(Word and element locating records)

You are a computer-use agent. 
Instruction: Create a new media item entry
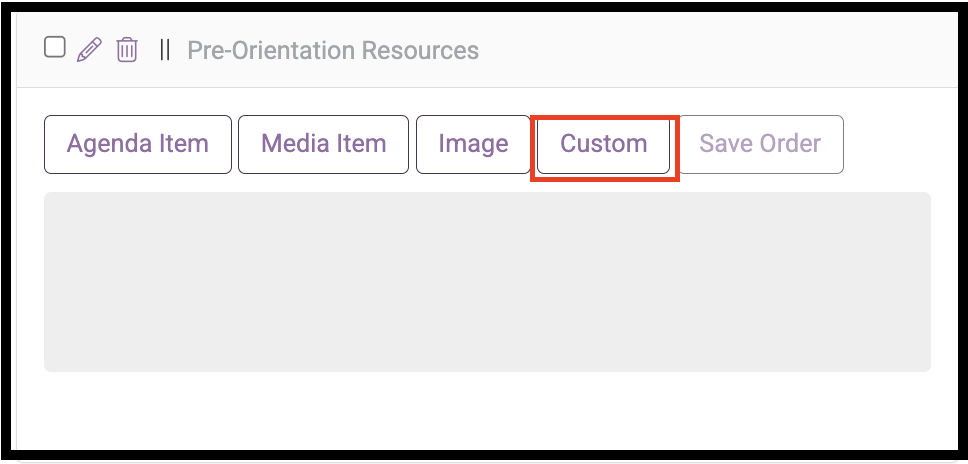(x=323, y=144)
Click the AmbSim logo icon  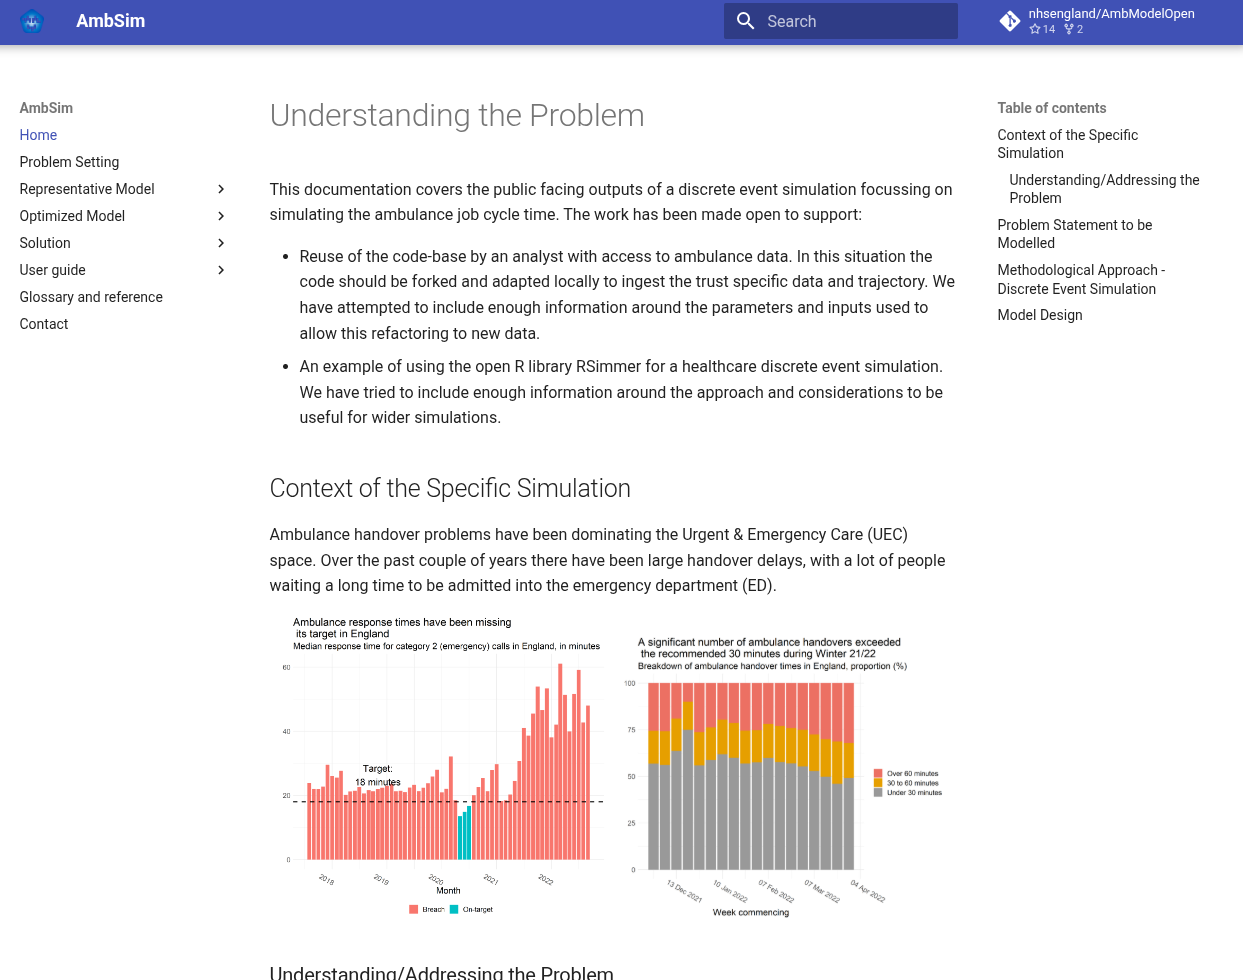32,21
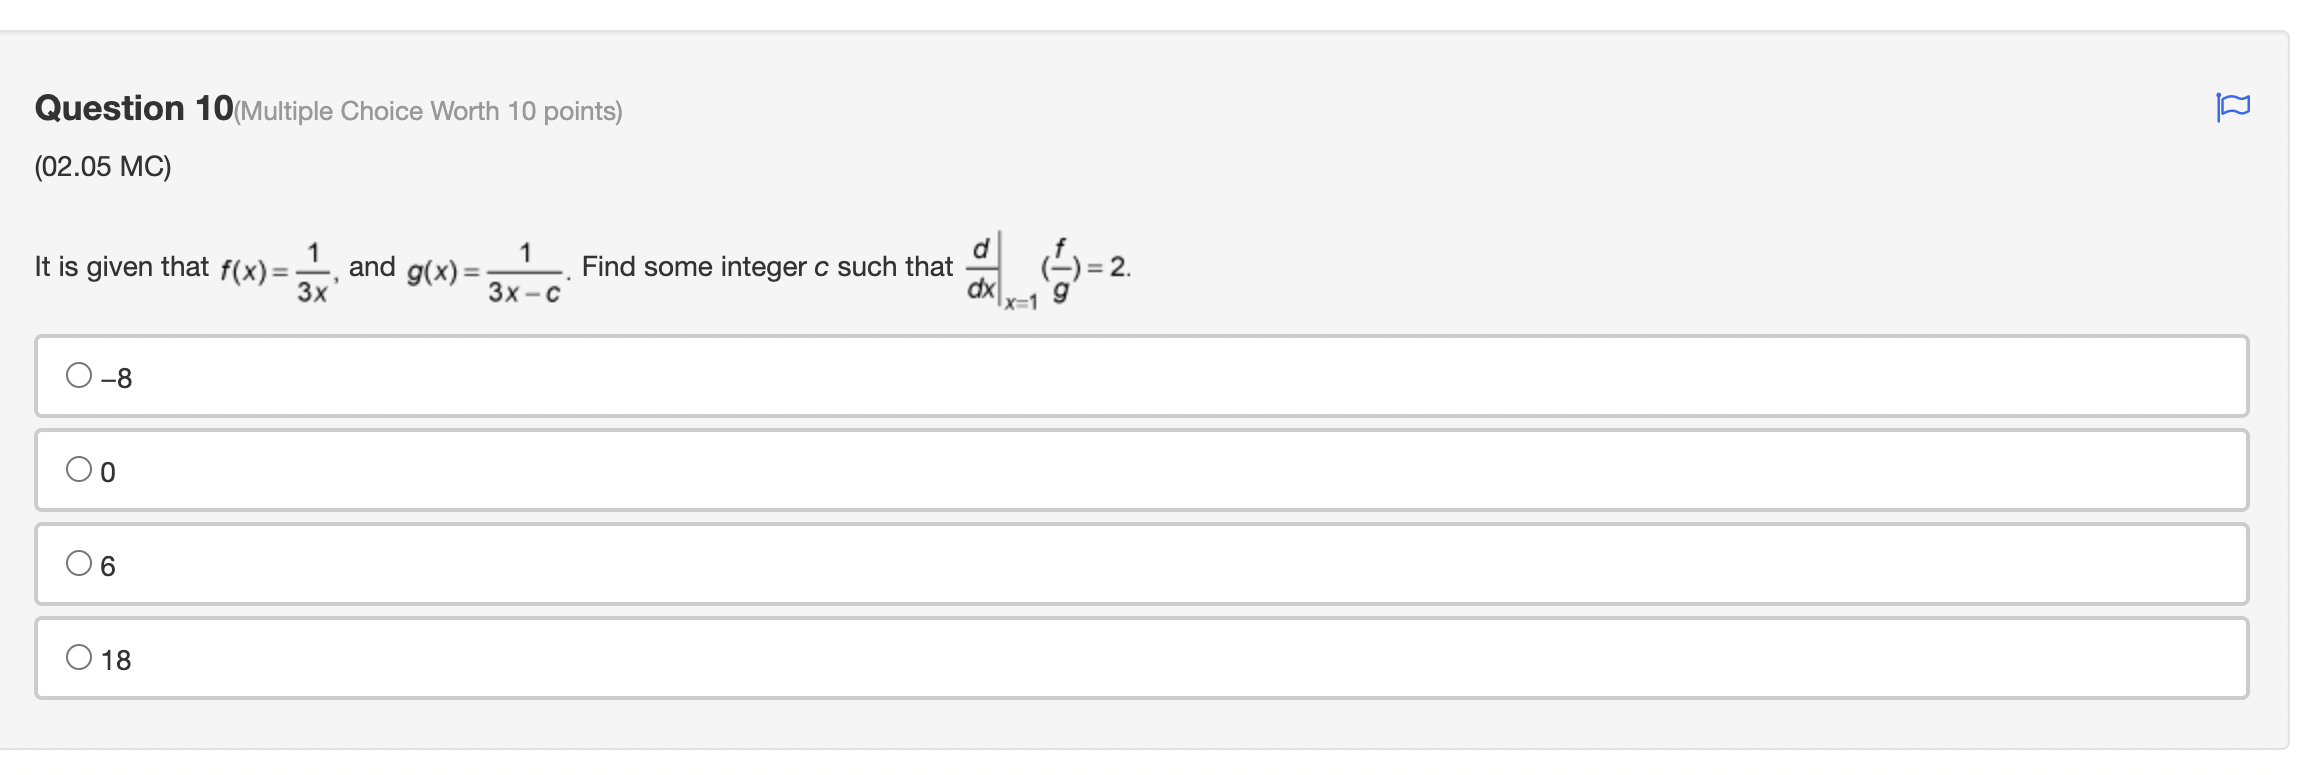Select the radio button for answer 18
Viewport: 2300px width, 775px height.
point(78,658)
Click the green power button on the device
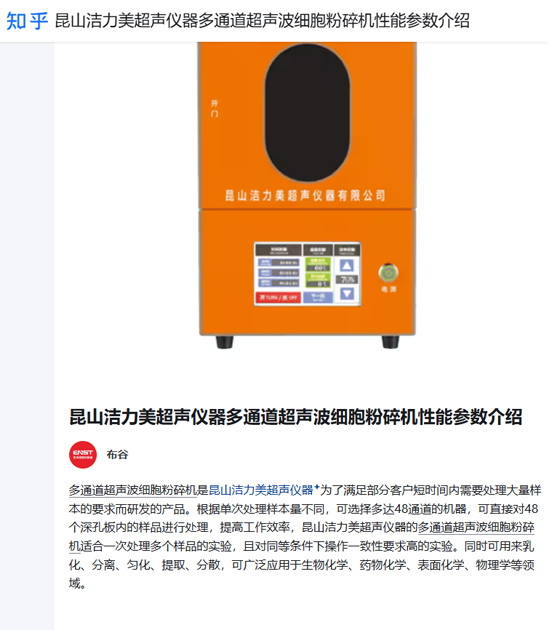Screen dimensions: 548x630 (388, 274)
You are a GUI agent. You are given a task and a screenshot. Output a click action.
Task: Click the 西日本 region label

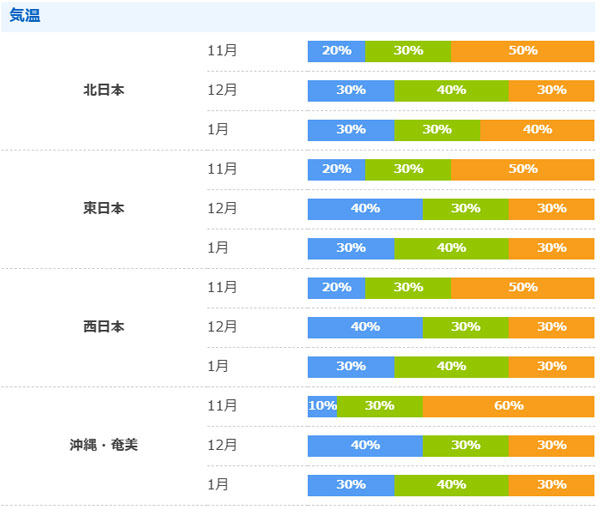(x=104, y=327)
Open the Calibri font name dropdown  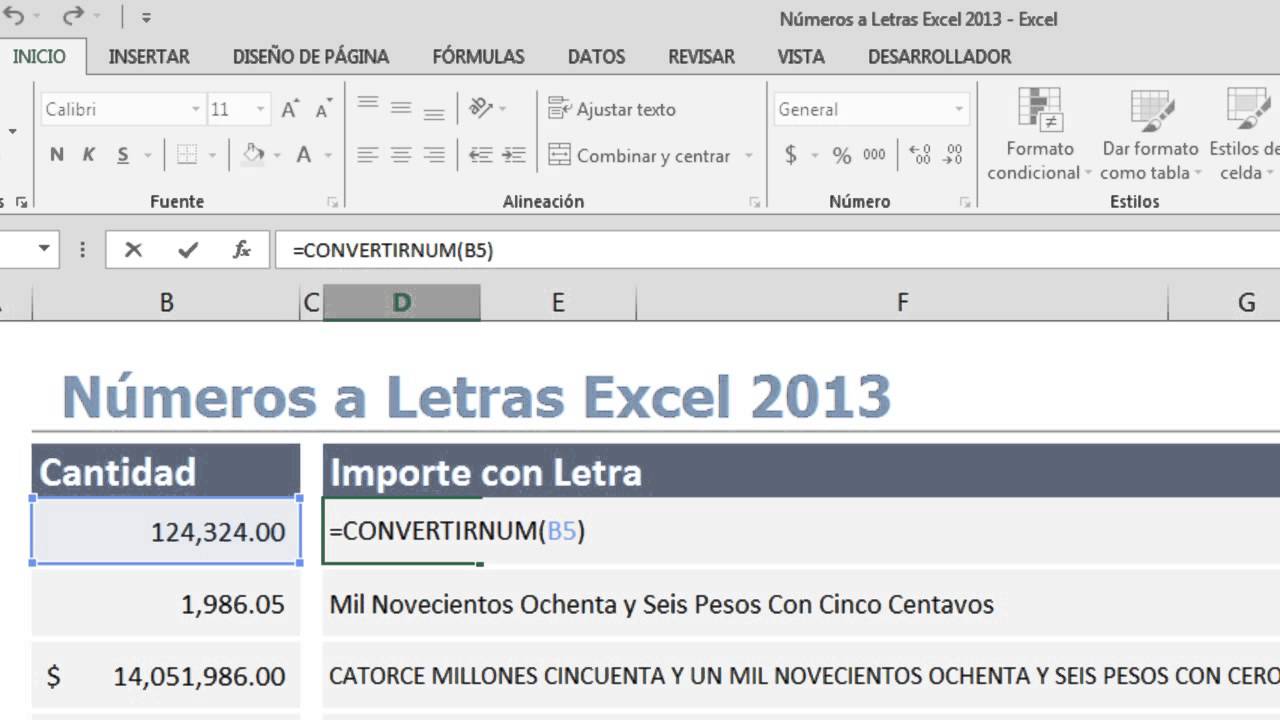196,109
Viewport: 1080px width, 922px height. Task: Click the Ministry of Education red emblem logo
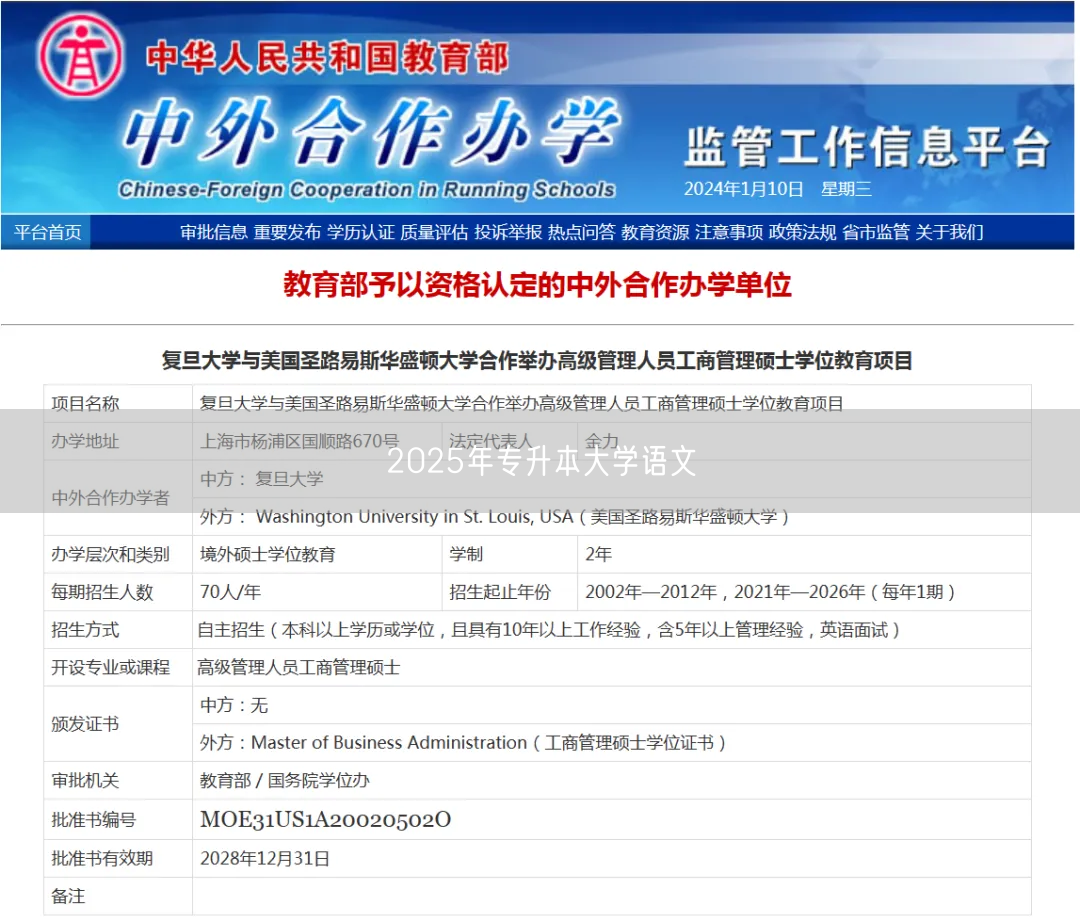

# [Goal]
Collect every line of the records that contains the word "agent", and copy each one out in full.

# [Written answer]
You are a computer-use agent. 
You are a GUI agent. You are given a task and a screenshot. Output a click action.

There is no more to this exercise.